WHAT THE TASK REQUIRES —
Beginning at the line containing "Task: Toggle 字幕 subtitles in the player", print every line until the records end, keeping each exactly as it is.

DATA —

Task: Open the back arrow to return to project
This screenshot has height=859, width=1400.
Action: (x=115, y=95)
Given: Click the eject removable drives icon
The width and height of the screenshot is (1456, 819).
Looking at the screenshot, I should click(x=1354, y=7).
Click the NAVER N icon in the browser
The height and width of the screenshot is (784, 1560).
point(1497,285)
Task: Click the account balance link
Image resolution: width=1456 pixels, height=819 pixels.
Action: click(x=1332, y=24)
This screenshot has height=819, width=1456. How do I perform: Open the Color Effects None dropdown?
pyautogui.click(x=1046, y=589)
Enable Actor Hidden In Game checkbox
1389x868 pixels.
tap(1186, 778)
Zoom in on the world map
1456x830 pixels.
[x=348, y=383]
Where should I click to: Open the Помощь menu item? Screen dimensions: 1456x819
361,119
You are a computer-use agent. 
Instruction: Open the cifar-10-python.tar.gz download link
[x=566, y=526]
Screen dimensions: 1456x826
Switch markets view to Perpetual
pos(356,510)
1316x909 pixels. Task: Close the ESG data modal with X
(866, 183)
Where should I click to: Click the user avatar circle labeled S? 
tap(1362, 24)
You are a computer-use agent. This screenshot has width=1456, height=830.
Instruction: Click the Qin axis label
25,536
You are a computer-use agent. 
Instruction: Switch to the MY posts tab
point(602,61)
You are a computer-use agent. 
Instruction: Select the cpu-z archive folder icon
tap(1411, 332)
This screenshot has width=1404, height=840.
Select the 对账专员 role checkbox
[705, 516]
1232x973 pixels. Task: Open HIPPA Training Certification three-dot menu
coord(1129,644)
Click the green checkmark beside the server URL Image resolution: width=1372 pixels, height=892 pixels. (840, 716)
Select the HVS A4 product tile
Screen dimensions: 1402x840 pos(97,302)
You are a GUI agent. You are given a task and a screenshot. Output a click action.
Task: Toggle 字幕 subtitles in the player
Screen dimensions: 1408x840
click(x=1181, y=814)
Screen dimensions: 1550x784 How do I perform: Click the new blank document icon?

REPLY TO THE TASK —
Task: Toggle 字幕 subtitles in the player
Screen dimensions: 1408x840
click(x=1181, y=814)
Screen dimensions: 1550x784 How do I perform: Click the new blank document icon?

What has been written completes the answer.